# Exercise aim
To complete this task, print all the data below exactly but leave out the images.

"""

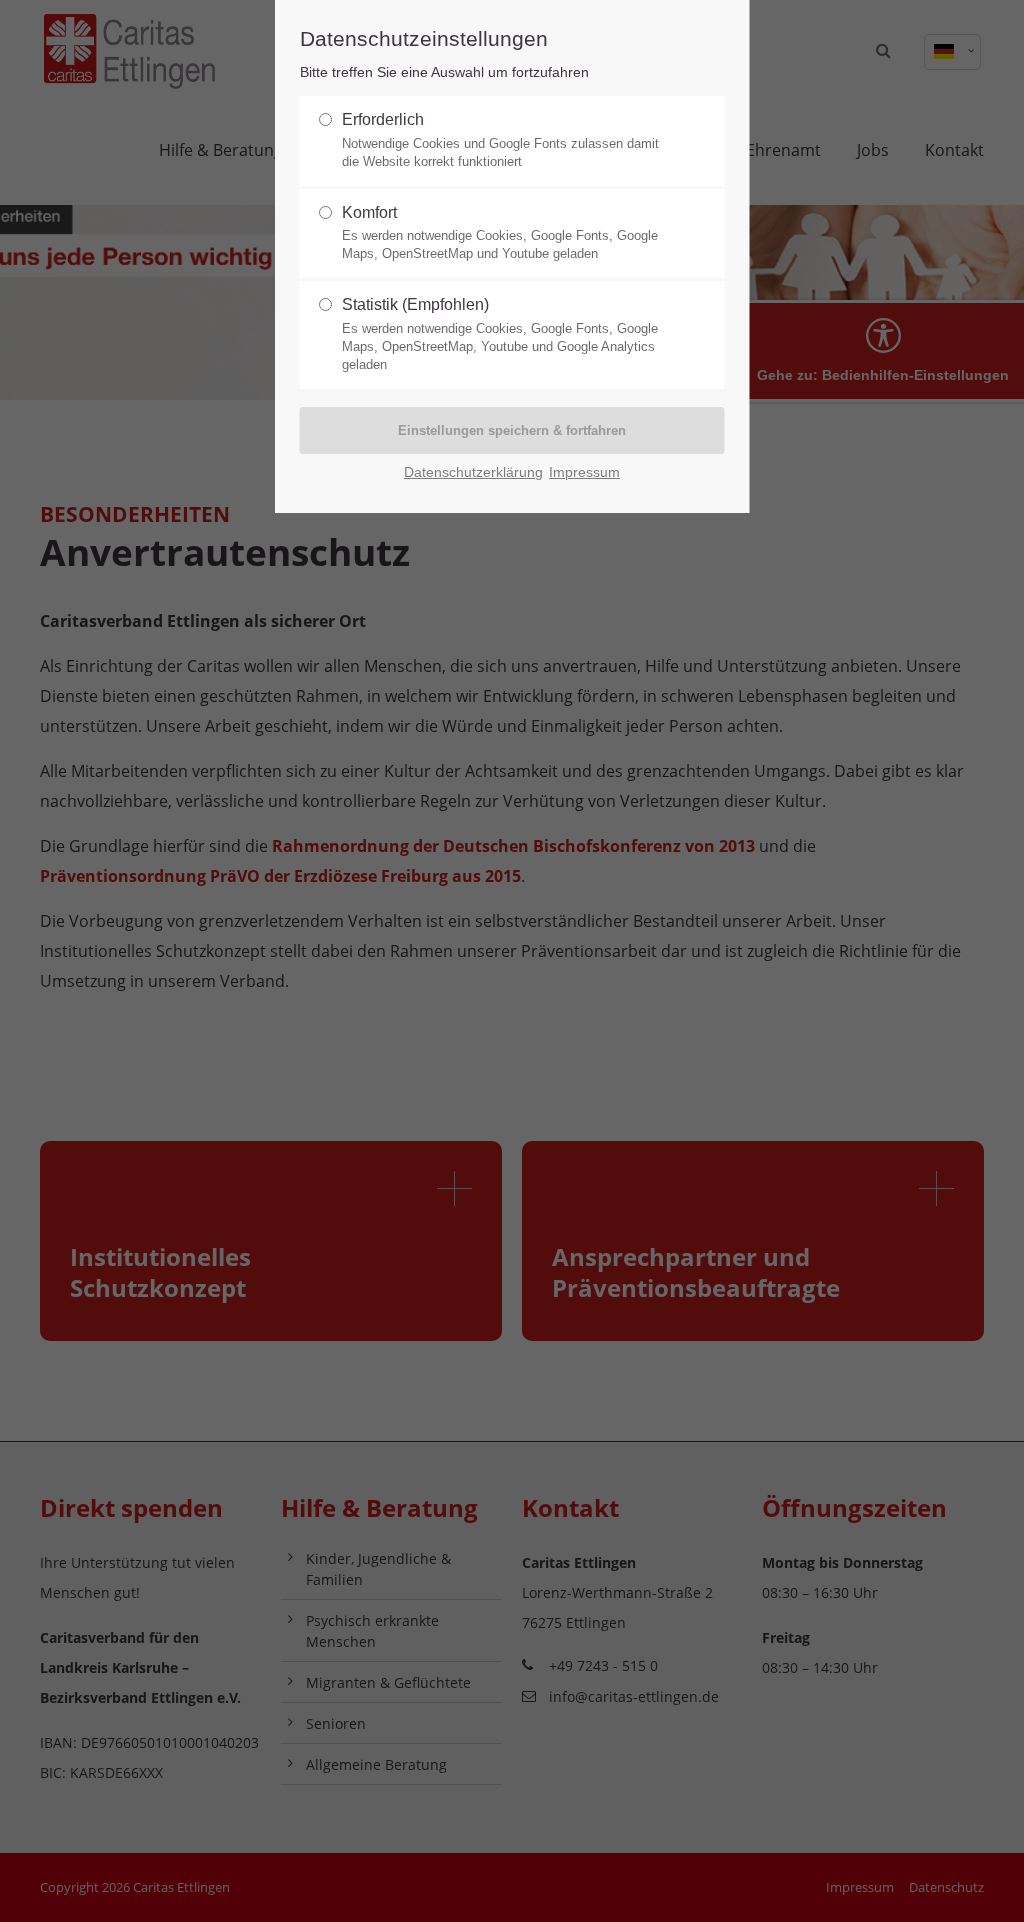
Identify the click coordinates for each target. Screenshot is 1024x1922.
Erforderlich (500, 140)
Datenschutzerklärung (473, 472)
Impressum (584, 472)
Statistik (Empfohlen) (500, 334)
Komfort (500, 233)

"""

# Reply to the task
Identify the click coordinates for each target. Screenshot is 1024x1922.
Erforderlich (500, 140)
Datenschutzerklärung (473, 472)
Impressum (584, 472)
Statistik (Empfohlen) (500, 334)
Komfort (500, 233)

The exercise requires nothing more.